A Teoria da Revolução Permanente se contrapõe à ideia de que países do terceiro mundo, como o Brasil, teriam que esperar a revolução vir de países mais avançados. Contrapõem a ideia de que haveria países maduros ou não maduros para o socialismo e é intransigente em seu internacionalismo. E se falamos de emancipação trans e sexual, como poderia ser diferente? Como poderíamos pensar numa emancipação aceitando que milhões continuem tendo suas identidades criminalizadas?

Mas há uma última ideia que gostaria de ao menos citar nesta entrevista, que é a respeito de uma das leis desta teoria que é a de que a classe trabalhadora é, na época imperialista, a única classe progressista da nossa sociedade, capaz de transformar toda essa podridão capitalista. E que neste combate, é um dever dos revolucionários lutar para que a nossa classe, da qual a maioria de nós LGBT somos parte, possa tomar em suas mãos as nossas reivindicações e que ao se colocar em movimento possa garantir as condições fundamentais para o nosso livre desenvolvimento.

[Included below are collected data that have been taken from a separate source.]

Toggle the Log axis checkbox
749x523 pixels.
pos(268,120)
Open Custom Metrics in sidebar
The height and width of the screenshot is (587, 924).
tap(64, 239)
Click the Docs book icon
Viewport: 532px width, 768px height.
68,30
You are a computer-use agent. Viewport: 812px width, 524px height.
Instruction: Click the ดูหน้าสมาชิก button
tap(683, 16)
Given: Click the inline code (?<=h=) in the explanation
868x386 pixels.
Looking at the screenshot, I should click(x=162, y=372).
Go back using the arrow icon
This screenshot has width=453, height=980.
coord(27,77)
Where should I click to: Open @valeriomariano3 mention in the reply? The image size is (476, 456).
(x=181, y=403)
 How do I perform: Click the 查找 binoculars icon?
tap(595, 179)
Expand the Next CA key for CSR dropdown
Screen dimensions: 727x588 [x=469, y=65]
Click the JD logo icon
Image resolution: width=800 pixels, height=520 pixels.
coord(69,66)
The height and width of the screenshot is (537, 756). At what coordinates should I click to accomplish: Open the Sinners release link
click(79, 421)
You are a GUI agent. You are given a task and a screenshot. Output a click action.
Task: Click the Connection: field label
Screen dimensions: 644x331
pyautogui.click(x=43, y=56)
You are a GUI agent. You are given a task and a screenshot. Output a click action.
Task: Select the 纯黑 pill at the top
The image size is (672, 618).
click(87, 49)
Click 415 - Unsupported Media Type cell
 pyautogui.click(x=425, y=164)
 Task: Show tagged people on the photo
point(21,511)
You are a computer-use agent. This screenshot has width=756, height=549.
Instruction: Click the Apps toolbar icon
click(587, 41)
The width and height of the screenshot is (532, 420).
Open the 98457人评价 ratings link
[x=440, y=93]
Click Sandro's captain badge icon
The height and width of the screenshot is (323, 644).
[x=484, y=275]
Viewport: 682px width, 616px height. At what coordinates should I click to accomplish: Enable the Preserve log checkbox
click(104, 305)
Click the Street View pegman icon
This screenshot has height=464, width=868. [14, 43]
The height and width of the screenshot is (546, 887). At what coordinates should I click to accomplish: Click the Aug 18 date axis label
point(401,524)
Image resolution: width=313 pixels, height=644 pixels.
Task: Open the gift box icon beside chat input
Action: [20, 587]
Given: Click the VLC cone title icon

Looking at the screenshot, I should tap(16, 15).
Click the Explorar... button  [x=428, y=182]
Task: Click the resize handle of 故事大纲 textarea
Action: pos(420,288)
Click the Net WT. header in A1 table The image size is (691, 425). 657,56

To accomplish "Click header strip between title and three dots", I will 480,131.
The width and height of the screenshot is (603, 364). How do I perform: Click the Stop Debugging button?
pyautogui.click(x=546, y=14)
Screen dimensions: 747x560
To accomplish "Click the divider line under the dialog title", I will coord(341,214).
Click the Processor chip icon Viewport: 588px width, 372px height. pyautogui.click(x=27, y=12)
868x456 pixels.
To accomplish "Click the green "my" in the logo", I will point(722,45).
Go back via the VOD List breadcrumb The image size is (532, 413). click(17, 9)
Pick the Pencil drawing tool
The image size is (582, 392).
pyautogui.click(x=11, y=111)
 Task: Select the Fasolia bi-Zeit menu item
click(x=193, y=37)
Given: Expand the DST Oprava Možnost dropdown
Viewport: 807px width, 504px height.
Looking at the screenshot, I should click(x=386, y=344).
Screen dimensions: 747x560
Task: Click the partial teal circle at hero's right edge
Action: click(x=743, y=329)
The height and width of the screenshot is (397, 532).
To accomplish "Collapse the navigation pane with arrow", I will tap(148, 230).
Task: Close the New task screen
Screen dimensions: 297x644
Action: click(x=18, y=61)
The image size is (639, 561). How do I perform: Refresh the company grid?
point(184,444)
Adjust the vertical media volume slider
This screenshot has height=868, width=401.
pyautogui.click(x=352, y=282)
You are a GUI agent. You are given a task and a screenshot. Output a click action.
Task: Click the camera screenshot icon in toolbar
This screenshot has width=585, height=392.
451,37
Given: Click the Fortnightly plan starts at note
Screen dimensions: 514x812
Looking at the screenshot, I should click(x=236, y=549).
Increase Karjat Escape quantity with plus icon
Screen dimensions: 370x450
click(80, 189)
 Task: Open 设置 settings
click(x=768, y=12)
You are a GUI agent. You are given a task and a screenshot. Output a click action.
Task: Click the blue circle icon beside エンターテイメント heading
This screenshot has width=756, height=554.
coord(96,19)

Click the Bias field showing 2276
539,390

Esta batalha para que a classe trabalhadora seja um sujeito capaz de arrastar consigo as demais classes sociais, que possa acolher e levar adiante de forma contundente as dores e os anseios dos mais oprimidos, precisa ser em enfrentamento com o Estado capitalista, que busca aparecer como capaz de arbitrar sobre os nossos direitos, enquanto sabemos que é, na verdade, o responsável direto por estruturar a sociedade baseada na desigualdade, na opressão e na exploração como engrenagem dos lucros capitalistas.